After the real estate market crashed in 2008, many people lost their homes and filed for bankruptcy. Now, many of them have re-established their credit and are looking to buy a home again. But, some are running into an issue.
"They're ready, they're financially capable again of homeownership but we need three years from the time of the foreclosure to be able to lend to them again and the problem is that the bank has never foreclosed on the property that they let go. They're relieved financially, because the bankruptcy incorporated the mortgage, but they're still on title to the property," said Jim Cardinal, Syracuse Securities Mortgage Specialist.
Worse, there is little that the homeowners can do about it. It's up to the banks.

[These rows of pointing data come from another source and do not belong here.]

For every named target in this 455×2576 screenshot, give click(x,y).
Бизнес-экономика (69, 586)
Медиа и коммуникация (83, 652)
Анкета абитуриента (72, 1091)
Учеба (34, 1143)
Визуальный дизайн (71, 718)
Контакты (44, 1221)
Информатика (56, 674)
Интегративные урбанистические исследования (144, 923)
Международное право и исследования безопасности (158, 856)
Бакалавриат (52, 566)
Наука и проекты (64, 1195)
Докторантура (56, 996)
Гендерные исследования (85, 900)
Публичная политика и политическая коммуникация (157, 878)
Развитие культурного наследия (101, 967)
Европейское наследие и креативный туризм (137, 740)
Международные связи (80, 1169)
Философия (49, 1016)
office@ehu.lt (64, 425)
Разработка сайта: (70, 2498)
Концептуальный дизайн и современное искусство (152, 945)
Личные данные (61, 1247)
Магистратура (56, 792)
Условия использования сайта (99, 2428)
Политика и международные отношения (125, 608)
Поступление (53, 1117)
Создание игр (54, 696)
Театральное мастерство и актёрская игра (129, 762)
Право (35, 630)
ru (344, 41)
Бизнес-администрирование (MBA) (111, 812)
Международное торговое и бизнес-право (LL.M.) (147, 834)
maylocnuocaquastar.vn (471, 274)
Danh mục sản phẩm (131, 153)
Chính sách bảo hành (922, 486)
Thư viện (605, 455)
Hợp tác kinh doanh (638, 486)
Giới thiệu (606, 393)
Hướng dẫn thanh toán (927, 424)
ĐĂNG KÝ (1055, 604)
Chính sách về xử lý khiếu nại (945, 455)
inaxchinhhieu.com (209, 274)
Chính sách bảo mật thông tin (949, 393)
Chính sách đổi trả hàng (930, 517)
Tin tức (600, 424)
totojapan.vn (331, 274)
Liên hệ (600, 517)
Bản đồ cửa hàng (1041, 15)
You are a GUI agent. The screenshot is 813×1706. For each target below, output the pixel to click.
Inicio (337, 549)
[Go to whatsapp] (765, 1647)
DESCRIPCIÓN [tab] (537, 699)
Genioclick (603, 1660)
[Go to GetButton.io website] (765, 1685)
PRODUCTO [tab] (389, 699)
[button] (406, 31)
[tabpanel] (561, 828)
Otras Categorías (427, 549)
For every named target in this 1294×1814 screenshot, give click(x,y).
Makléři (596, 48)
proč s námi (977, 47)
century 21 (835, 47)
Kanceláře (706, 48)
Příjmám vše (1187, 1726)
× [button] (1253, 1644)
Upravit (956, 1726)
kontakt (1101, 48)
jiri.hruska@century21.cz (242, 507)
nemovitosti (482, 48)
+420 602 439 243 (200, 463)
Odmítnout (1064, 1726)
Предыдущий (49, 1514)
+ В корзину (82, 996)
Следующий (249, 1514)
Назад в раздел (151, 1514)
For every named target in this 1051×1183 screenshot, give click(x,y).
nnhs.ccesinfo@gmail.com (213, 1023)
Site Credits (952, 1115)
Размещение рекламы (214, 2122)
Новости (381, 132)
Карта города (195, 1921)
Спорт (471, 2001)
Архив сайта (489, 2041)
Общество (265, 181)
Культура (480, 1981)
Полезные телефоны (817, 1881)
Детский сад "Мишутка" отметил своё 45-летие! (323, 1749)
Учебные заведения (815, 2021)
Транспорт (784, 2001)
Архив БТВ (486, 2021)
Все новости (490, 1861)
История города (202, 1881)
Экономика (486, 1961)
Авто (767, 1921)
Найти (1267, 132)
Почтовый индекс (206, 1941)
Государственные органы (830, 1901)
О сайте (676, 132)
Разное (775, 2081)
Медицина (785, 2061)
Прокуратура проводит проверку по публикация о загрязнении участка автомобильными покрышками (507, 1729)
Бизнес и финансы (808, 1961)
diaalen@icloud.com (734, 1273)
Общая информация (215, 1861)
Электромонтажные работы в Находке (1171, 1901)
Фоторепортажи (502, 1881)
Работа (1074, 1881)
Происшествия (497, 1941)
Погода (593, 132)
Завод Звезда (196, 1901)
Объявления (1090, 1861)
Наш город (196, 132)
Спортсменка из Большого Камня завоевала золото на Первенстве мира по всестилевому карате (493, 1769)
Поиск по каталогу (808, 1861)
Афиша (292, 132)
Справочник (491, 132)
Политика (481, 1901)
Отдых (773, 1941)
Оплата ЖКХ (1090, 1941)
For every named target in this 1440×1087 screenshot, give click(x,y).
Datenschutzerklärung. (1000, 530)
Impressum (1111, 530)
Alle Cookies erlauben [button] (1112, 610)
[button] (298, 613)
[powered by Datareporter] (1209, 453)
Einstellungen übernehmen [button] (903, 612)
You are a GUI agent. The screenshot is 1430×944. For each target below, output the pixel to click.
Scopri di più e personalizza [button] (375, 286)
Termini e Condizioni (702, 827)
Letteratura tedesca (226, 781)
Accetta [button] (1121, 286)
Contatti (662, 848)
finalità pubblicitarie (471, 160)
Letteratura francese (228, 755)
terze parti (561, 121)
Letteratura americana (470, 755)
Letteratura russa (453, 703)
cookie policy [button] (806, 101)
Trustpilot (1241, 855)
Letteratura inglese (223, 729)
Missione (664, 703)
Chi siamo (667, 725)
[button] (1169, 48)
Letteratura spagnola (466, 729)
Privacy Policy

"They're not mandated to foreclose. It's an option they have inside the clause of the mortgage. A lot of these banks have so many foreclosures; they're walking away as well. So it puts these properties in limbo, and these clients in limbo as well," said Cardinal.
What can be most difficult about this is that prospective homeowners may not even know that it's an obstacle.
"There's nothing on the credit report to indicate that the property was taken over at this date and it's difficult to find. So going through the county records is a way to find out if the property is actually transferred or staying in contact with the bank that is supposed to be foreclosing on it," said Cardinal.
If you're currently in a financial hardship situation and you think you may file for bankruptcy, there is another option that you may want to consider to avoid having this happen in the future.
Cardinal said, "I know it's tough to think about when you're in a tough spot financially, but maybe doing a short sale may be a better way because at least when you do a short sale, you're expediting the process of getting rid of the property."
Be proactive in your situation and seek out advice of realtors, mortgage lenders and lawyers.